Editor's note: Lesley Blume is the author of "Let's Bring Back" (Chronicle Books), which details many whimsical, refined, and occasionally decadent old-fashioned holiday entertaining tips and culinary delights to be revived from bygone eras.
(CNN) -- When I was a little girl, my parents would take me every year to see "The Nutcracker." I remember practically drooling in awe as the massive Christmas tree grew out of the stage until it towered over the audience, and hiding under my seat whenever that hideous, sword-wielding, gazillion-headed rat wobbled out onto the stage.
Last year, I went to see it again, just for old times' sake. The takeaway: The grown-ups in "The Nutcracker's" day knew how to throw a hell of a party.
It was all so pretty and elegant. Gorgeously clad ladies and top-hatted gentlemen arrived and immediately descended upon the champagne; they danced and gave toasts, and sumptuous platters of fruit and glasses of mulled wine were toted about by equally well-clad servants. The kids made themselves scarce and played together with quaint wooden toys.
Ah, the good old days.
As far as I can tell, there's no reason why we can't have that sort of cultivated, old-timey holiday rituals and flourishes today as well.
What follows is a short list of such pleasures, just in time for Christmas and New Year's festivities. After all, if you can't be nostalgic during the holidays, when can you?
Let's bring back ...
1. Champagne glass towers
A round pyramid of stacked coupe champagne glasses, in which champagne is poured into the top glass and trickles down to the lower tiers. Popular in the 1920s, such towers are gleaming monuments to pretty decadence. Can you think of a more spectacular way to ring in the New Year?
2. Winter picnics
A sublime way to spend a snowy afternoon. Bundle up, fill your wicker picnic hamper with white wine (which you can chill just by sticking it in a snowbank), a thermos of soup, and sandwiches. Bring along a cheerful red wool plaid blanket to sit on -- and don't forget your dog, who will love rooting around in the snow while you nestle and dine.

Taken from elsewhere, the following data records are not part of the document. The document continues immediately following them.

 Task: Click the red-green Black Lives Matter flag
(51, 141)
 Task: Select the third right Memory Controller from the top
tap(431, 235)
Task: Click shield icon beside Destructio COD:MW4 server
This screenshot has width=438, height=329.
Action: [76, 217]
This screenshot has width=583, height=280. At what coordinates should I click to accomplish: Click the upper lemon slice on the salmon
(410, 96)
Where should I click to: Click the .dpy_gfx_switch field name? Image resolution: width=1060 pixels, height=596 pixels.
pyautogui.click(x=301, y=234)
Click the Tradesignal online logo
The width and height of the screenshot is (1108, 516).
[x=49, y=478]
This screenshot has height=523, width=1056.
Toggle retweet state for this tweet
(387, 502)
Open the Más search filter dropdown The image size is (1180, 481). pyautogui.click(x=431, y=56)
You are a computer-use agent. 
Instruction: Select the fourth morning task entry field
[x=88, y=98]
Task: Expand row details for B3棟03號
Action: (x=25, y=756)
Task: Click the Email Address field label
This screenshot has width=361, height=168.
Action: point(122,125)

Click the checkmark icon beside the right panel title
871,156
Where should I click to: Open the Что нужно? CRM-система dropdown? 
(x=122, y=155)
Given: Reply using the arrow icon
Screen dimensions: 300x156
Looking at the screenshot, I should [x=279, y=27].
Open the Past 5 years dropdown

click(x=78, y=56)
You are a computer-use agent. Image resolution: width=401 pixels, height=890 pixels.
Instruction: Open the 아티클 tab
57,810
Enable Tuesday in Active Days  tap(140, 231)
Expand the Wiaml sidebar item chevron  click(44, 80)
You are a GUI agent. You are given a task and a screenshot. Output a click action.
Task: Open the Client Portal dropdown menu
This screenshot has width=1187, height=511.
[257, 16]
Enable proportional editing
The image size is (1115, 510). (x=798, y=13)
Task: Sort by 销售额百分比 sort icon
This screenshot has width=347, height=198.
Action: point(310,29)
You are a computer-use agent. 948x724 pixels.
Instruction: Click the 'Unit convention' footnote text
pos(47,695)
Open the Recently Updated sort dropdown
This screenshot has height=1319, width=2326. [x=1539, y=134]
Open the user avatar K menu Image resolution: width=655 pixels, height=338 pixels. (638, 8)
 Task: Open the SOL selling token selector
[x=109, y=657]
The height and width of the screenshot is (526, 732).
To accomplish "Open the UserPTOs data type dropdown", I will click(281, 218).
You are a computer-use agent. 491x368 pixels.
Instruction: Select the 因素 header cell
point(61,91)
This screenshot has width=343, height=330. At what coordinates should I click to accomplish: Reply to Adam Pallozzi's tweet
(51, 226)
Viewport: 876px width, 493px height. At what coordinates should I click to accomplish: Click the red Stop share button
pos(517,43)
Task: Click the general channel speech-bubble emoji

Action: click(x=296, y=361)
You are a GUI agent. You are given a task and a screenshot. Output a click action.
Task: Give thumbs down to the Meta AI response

3. Brown-paper-and-twine-wrapped packages
Fraulein Maria loved them in "The Sound of Music," and so do I. They are a democratic approach to gift-wrapping -- and terribly mysterious as well. There could be anything inside, from a diamond necklace to a slab of fish.
4. Bonbons
The perfect stocking stuffer for the glamorously indolent women in your life. While many types of candy today are described as "bonbons," the cream-in-the-middle chocolate version of this confection used to be the symbol of lazy chicness: A lady of leisure would supposedly lie in bed all day and eat bonbons. In the popular imagination, these ladies were, of course, invariably clad in marabou-fringed dressing gowns.
5. Homely Christmas trees
Lopsided ones with fat colored lights and homemade ornaments and popcorn strings. Matchy-matchy Martha Stewart trees with white lights and red plaid ribbons look constipated.
6. Figgy pudding
If the lyrics of "We Wish You a Merry Christmas" are an accurate indicator, something about figgy pudding makes people quite bossy and demanding:
Oh, bring us some figgy pudding and a good cup of cheer --
We won't go until we get some, so bring some right here.
Well, if it's that good, maybe we should bring it back.
7. Punch bowls
Punch bowls are the Lolitas of serving ware: Filled with pink party punch, they look dainty and sweet and innocent but portend all sorts of naughty behavior. They used to be the life of the party and deserve that honor once again.
8. New Year's Day parties
A lovely, optimistic alternative to the typical New Year's Eve parties -- which are so often well-intentioned but disappointing. Set up a lovely buffet and open your doors at noon. Those who are nursing hangovers can stroll in later in the afternoon.
9. Skating parties
Grab ten of your closest friends, a handful of brightly colored stocking caps, and head to a pretty frozen lake or outdoor skating rink. These once-popular diversions were often followed by a post-skating party supper as well.
The 1966 edition of "The New York Times Menu Cook Book" recommends this endearing menu:
Hot Buttered Rum
Old-Fashioned Vegetable Soup
Crusty French Bread
Mixed Green Salad
Cranberry Cheese Cupcakes
10. Bing Crosby
His voice used to be synonymous with Christmas, thanks to his rendition of "White Christmas" in the 1942 film "Holiday Inn." The nostalgic, comforting tenor of the song strongly resonated with war-weary Americans and overseas soldiers; Crosby's "White Christmas" single eventually sold more than 50 million copies, making it one of the best-selling singles in the world, according to "The Guinness Book of World Records."